How do I get the no-cost Red Hat Enterprise Linux Developer Subscription or renew it?

https://access.redhat.com/solutions/4078831

Red Hat Developer Program Terms and Conditions

https://developers.redhat.com/terms-and-conditions

No-cost Red Hat Enterprise Linux Individual Developer Subscription: FAQs

https://developers.redhat.com/articles/faqs-no-cost-red-hat-enterprise-linux

Storage

OpenShift does not save any data permanently, unless it is instructed to do so. This means that if a pod is destroyed by any means, the data will be lost forever. Thus, Persistent Volume (PV) and Persistent Volume Claim (PVC) should be used.
In most cases only a PVC should be created and defining a Storage Class (SC). In addition, SC lets you define how that PVC should operate. For instance, I would like my PVC to have the read-write permission by a single node. Those requests can be satisfied by the accessModes.

Remember: Each SC supports different accessModes.

Persistent Volume (PV)

A PV is a piece of storage which can be created by the administrator or can be dynamically provisioned by a SC. Then, this object can be attached to a PVC.
It is unlikely to create a PV object by your own, because PVs are automatically created by SC which are defined at a PVC object.

Persistent Volume Claim (PVC)

A PVC object must be created in order for your data to be saved permanently. Next, this PVC will be used by pods to request a storage/PV with some specific characteristics. For instance, at the following code, a storage is requested, named my-pvc, having 3Gi of space and it is attached to a pod named my-pvc-pod.

$ cat << EOF | oc create -f -
apiVersion: v1
kind: PersistentVolumeClaim
metadata:
 name: my-pvc
spec:
 storageClassName: thin
 accessModes:
   - ReadWriteOnce
 resources:
   requests:
     storage: 3Gi
EOF

Next, a pod is created, making use of that PVC.

$ cat << EOF | oc create -f -
apiVersion: v1
kind: Pod
metadata:
 name: my-pvc-pod
spec:
 containers:
   - name: task-pv-container
     image: busybox
     resources:
       requests:
         memory: "64Mi"
         cpu: "100m"
       limits:
         memory: "128Mi"
         cpu: "200m"
     command: [ "sleep", "300"]
     volumeMounts:
       - mountPath: "/mnt"
         name: my-data
 volumes:
 - name: my-data
   persistentVolumeClaim:
     claimName: my-pvc
EOF

Storage Class (SC)

In the previous example, a SC was specified in the PVC, meaning that you do not have to take any additional actions, like to create a PV. This is automatically done by OpenShift.

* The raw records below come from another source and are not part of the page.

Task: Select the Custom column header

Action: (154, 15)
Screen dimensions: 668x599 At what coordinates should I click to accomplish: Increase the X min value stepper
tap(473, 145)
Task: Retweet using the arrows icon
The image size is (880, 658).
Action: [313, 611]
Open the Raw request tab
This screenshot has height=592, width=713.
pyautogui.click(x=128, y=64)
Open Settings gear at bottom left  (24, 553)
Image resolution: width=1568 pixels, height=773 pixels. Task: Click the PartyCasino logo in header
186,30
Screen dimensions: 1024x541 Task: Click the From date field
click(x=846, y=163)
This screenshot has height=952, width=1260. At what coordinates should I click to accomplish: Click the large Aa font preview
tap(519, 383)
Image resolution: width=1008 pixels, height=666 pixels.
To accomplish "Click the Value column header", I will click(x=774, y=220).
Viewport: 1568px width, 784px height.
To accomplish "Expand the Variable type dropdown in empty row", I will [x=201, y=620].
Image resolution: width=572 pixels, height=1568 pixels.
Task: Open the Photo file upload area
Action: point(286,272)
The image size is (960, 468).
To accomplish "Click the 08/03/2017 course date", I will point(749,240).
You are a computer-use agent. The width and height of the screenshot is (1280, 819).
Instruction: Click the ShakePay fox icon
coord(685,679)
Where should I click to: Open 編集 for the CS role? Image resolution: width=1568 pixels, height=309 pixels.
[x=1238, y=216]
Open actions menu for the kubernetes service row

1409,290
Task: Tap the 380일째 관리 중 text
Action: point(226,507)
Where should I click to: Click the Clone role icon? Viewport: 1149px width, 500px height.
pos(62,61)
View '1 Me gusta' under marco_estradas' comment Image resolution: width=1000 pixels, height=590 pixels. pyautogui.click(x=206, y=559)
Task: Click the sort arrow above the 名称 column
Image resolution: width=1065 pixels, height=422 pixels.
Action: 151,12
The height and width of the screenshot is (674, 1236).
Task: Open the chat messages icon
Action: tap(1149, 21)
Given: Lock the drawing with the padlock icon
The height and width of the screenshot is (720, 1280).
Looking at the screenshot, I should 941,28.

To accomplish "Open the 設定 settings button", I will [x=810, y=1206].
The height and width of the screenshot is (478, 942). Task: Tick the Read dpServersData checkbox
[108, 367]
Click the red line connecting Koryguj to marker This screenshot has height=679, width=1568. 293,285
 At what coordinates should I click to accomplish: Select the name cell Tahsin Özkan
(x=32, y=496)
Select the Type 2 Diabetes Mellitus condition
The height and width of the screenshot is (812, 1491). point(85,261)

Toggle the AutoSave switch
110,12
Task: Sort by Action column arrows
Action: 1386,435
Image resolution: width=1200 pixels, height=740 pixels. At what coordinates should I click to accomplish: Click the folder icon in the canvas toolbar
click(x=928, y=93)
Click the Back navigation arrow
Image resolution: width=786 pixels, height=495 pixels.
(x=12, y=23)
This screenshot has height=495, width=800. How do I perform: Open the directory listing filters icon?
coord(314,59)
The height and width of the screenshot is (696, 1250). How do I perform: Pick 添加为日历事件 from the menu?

There are two types of SC:

• thin: is a block storage type and the default value of the SC. If you do not specify a SC, the thin SC will be used.
• netapp: is a file storage type

The storage type subject is out of the scope of this documentation. However, you can find more information here.

Extra info: There are some applications which operate using S3 storage. Those applications do not create PVC to store their data. But a S3 configuration should be present. There are a few ways to setup a S3 configuration, for instance:

• configmap
• environment variables
• secrets

An example of a configmap could be like:

---
kind: ConfigMap
apiVersion: v1
metadata:
  name: s3-conf
data:
  s3.conf: |-
    [default]
    host_base = s3.host.url
    host_bucket = %(bucket)s.s3.host.url
    cloudfront_host = s3.host.url
    simpledb_host = s3.host.url
    use_https = True
    access_key = my-key
    secret_key = my-secret-key

accessModes

The option accessModes can be set to one of following, depending on the SC:

• ReadWriteOnce (RWO): is mounted as read-write by a single node. It can be used with both SC.
• ReadWriteMany (RWX): is mounted as read-write by many nodes. It can be used only with the netapp SC.
• ReadOnlyMany (ROX): is mounted as read-only by many nodes. It can be used only with the netapp SC.

Example

The following example creates a PVC using the thin SC and sets the accessMode to ReadWriteOnce. If the thin SC is used with the RWX accessMode, an error will occur.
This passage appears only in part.